I usually get confused about these ideas so I think it’s a good idea to get it clear & write it down.


So we have a test set S, with a number of P positives and N negatives.

And we have a prediction method which assigns every sample with a label p and n.

True positive is the predicted positive and it’s true!

To give an evaluation of this methods:

  • MCC? AUC?

  • recall? precision?

  • sensitivity? specificity?

  • others?

Why bother using so many terminologies or methodologies?

I’ll get them straight one by one, in an arbitrary order.

Sensitivity & Specificity

Sensitivity is

\[ Sensitivity=\frac{TP}{P} \]

Specificity is

\[ Specificity=\frac{TN}{N} \]

Precision & Recall

Precision is

\[ Precision=\frac{TP}{p} \]

  • ratio of TP in all predicted p,

  • reduce the p size will increase precision

Recall is

\[ Recall=\frac{TP}{P} \]

  • ratio of TP in actual P

  • equivalent to Sensitivity

  • predict all as p, recall will reach 100%, and increase FP! So recall is not very useful while used alone.




It’s confusing because:

  • Recall = Sensitivity

but precision has nothing to do with specificity!

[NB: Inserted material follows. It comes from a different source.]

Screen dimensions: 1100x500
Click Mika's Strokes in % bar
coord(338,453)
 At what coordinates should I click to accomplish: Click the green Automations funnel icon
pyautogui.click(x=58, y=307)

Since the four terms appear in pairs and meanings are designed (in some way) to appeear opposite for Sensitivity/specificity and precision/recall, and infact there are 3 meanings for the 4 term! oooooh you know your brain is gonna get fucked after a while!

Actually there are 12 terms for this, but not all of them are frequently used.

Why don’t people just stick to one thing?